◆ Task details ◆
Render the entries below as a Markdown table with two columns, Row and Entry. Give each non-blank line its own numbered row and leave out the blank lines.

___ Data supplied ___

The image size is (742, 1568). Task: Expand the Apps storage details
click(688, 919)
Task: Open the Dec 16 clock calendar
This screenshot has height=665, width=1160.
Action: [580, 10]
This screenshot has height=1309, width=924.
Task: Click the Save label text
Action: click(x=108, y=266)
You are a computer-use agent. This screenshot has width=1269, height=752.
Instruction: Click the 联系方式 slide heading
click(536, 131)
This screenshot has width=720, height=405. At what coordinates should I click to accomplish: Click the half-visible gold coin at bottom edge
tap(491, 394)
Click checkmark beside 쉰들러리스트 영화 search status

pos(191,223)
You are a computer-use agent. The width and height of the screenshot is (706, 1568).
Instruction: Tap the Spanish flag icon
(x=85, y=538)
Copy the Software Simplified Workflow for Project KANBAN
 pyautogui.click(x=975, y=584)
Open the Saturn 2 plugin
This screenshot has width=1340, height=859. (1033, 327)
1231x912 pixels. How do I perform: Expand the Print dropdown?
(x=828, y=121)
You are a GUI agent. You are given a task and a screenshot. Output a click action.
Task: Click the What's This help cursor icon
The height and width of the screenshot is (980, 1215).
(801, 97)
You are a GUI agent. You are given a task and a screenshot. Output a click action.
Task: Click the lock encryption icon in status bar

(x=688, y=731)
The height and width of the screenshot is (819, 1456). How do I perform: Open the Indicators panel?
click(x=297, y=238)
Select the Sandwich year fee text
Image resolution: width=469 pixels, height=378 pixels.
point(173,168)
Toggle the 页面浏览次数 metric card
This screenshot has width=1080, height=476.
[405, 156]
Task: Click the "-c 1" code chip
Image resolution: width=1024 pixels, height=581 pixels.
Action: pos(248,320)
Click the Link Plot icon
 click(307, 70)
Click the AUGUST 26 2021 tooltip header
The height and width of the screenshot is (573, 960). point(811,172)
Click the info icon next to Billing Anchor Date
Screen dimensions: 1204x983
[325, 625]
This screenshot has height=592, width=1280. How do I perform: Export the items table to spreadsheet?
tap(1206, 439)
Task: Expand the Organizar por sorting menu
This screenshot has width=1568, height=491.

___

◆ Answer below ◆
| Row | Entry |
|---|---|
| 1 | The image size is (742, 1568). Task: Expand the Apps storage details |
| 2 | click(688, 919) |
| 3 | Task: Open the Dec 16 clock calendar |
| 4 | This screenshot has height=665, width=1160. |
| 5 | Action: [580, 10] |
| 6 | This screenshot has height=1309, width=924. |
| 7 | Task: Click the Save label text |
| 8 | Action: click(x=108, y=266) |
| 9 | You are a computer-use agent. This screenshot has width=1269, height=752. |
| 10 | Instruction: Click the 联系方式 slide heading |
| 11 | click(536, 131) |
| 12 | This screenshot has width=720, height=405. At what coordinates should I click to accomplish: Click the half-visible gold coin at bottom edge |
| 13 | tap(491, 394) |
| 14 | Click checkmark beside 쉰들러리스트 영화 search status |
| 15 | pos(191,223) |
| 16 | You are a computer-use agent. The width and height of the screenshot is (706, 1568). |
| 17 | Instruction: Tap the Spanish flag icon |
| 18 | (x=85, y=538) |
| 19 | Copy the Software Simplified Workflow for Project KANBAN |
| 20 |  pyautogui.click(x=975, y=584) |
| 21 | Open the Saturn 2 plugin |
| 22 | This screenshot has width=1340, height=859. (1033, 327) |
| 23 | 1231x912 pixels. How do I perform: Expand the Print dropdown? |
| 24 | (x=828, y=121) |
| 25 | You are a GUI agent. You are given a task and a screenshot. Output a click action. |
| 26 | Task: Click the What's This help cursor icon |
| 27 | The height and width of the screenshot is (980, 1215). |
| 28 | (801, 97) |
| 29 | You are a GUI agent. You are given a task and a screenshot. Output a click action. |
| 30 | Task: Click the lock encryption icon in status bar |
| 31 | (x=688, y=731) |
| 32 | The height and width of the screenshot is (819, 1456). How do I perform: Open the Indicators panel? |
| 33 | click(x=297, y=238) |
| 34 | Select the Sandwich year fee text |
| 35 | Image resolution: width=469 pixels, height=378 pixels. |
| 36 | point(173,168) |
| 37 | Toggle the 页面浏览次数 metric card |
| 38 | This screenshot has width=1080, height=476. |
| 39 | [405, 156] |
| 40 | Task: Click the "-c 1" code chip |
| 41 | Image resolution: width=1024 pixels, height=581 pixels. |
| 42 | Action: pos(248,320) |
| 43 | Click the Link Plot icon |
| 44 |  click(307, 70) |
| 45 | Click the AUGUST 26 2021 tooltip header |
| 46 | The height and width of the screenshot is (573, 960). point(811,172) |
| 47 | Click the info icon next to Billing Anchor Date |
| 48 | Screen dimensions: 1204x983 |
| 49 | [325, 625] |
| 50 | This screenshot has height=592, width=1280. How do I perform: Export the items table to spreadsheet? |
| 51 | tap(1206, 439) |
| 52 | Task: Expand the Organizar por sorting menu |
| 53 | This screenshot has width=1568, height=491. |